Além disso, pesquisas revelam que o incentivo dessas atividades tende a propiciar uma contribuição para o aluno diante de uma possível dificuldade no decorrer de sua aprendizagem. Nesse sentido, não somente os aspectos físicos da criança são trabalhados – mas também os cognitivos – em prol do fortalecimento de suas funções intelectuais.

Dessa forma, tanto os jogos quanto as brincadeiras – e outras atividades que permitam uma série de descobertas pelos alunos – simbolizam um perfeito aliado ao desenvolvimento infantil. Nesse caso, nada melhor que listar atividades psicomotoras que auxiliem as crianças na esteira dessa importante fase de suas vidas.

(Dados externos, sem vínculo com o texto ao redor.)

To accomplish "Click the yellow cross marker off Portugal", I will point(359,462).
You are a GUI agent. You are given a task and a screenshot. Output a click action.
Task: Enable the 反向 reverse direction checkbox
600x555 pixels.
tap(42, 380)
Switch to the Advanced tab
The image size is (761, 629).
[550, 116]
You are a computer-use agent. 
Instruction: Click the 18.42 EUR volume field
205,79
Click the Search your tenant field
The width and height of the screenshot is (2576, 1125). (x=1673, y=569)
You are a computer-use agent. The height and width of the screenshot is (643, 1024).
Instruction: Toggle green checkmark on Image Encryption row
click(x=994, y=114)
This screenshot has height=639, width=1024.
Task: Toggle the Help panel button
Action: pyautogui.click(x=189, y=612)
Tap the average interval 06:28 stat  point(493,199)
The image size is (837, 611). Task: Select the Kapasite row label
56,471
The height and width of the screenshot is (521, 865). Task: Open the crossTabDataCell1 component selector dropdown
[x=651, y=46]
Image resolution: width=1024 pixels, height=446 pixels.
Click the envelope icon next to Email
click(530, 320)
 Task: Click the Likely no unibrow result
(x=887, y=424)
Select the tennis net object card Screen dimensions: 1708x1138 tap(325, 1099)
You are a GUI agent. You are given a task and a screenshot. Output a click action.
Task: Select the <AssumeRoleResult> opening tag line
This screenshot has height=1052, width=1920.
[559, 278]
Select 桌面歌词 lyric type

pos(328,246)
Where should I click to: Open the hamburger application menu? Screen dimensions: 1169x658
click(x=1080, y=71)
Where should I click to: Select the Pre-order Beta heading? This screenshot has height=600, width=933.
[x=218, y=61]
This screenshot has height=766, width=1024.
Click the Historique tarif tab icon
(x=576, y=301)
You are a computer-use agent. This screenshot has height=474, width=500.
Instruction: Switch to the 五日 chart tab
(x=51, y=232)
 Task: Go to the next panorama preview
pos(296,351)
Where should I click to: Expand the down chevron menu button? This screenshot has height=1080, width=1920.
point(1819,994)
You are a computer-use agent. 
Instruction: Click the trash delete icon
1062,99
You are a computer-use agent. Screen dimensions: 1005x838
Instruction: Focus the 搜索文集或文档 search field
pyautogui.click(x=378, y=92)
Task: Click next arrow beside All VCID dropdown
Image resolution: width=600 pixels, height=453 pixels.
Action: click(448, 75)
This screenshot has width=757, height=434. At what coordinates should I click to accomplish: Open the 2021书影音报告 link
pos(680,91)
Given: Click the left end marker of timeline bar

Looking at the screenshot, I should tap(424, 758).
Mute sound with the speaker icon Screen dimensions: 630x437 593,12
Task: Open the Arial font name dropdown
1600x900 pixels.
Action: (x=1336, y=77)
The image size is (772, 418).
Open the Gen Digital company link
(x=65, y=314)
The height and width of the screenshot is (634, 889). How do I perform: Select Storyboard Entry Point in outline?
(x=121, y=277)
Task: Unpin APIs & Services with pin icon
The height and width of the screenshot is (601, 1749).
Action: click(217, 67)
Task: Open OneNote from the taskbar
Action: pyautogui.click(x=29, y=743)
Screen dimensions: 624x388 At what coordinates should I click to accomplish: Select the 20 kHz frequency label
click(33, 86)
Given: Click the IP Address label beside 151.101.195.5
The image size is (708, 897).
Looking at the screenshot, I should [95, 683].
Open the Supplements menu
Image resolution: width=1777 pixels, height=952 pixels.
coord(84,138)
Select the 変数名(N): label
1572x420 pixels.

Que atividades psicomotoras são essas?

Antecipadamente, podemos falar que são aquelas mesmas brincadeiras do nosso tempo de escola. Pode parecer estranho diante de tanta tecnologia, mas as atividades a serem listadas abaixo são atemporais e carregam a eficácia no processo do desenvolvimento infantil, com evidências científicas que atestam a sua veracidade. São elas:

Jogo da amarelinha: essencial para treinar o equilíbrio da criança em um pé só e trabalhar a coordenação motora;

Andar sobre uma linha reta desenhada no chão: além de lidar com o equilíbrio, o aluno também pode praticar tanto a coordenação motora quanto a identidade corporal;

Procurar bolinha de gude dentro de uma caixa de sapato com papeis amassados: importante atividade que trabalha com a lateralidade, coordenação motora fina e global; além da identidade corporal;

Empilhar copos: excelente exercício para estimular a coordenação motora fina e global; a identidade corporal também é potencializada;

Desenhar a si mesmo com canetas e tintas guache: além da importância de se trabalhar as habilidades sociais, essa brincadeira incentiva a criança a desenvolver a sua lateralidade e a coordenação motora fina e global;

Cabeça-ombro-joelho-e-pé: essa famosa dinâmica é muito utilizada, pois trabalha a identificação corporal, a atenção e o foco do aluno;

Escravos de Jó: essencial para treinar a orientação temporal e espacial da criança;

Jogo de estátua: essa antiga e infalível brincadeira ajuda no exercício do equilíbrio, orientação espacial e esquema corporal;

Jogo da corrida de saco ou sem obstáculo: atua também na orientação do aluno com seu espaço, equilíbrio e esquema corporal;

Pular corda: excelente atividade para se trabalhar a orientação no tempo e no espaço, além de equilíbrio e identificação corporal.

Qual o papel dos professores nas atividades psicomotoras?

Os professores desempenham uma importante participação no processo de desenvolvimento infantil. Afinal, as atividades psicomotoras precisam ser supervisionadas pelos educadores.

Além disso, os professores devem estabelecer uma rotina que propicie a dinâmica de atividades aliadas com as ações de ensino e aprendizagem. Aliás, esses profissionais também contam com a orientação da coordenação pedagógica para conversas frequentes acerca do planejamento das aulas e das atividades.

Outro detalhe que cabe ao professor é analisar o desenvolvimento do aluno de forma coletiva e individual. Nesse caso, a primeira análise reserva a sua importância no aspecto da interação social da criança por meio das atividades psicomotoras propostas. Já a segunda é voltada para a evolução da criança como um indivíduo único em um contexto pedagógico.

Como a família pode contribuir?

A família também tem uma participação essencial no processo do desenvolvimento infantil, sobretudo no âmbito das atividades psicomotoras. Em outras palavras, o ambiente doméstico funciona como uma excelente extensão da escola no que diz respeito à adoção de atividades lúdicas que visem à prática da psicomotricidade. Pular corda, brincar de amarelinha, entre outras práticas são muito simples e podem ser elaboradas em casa.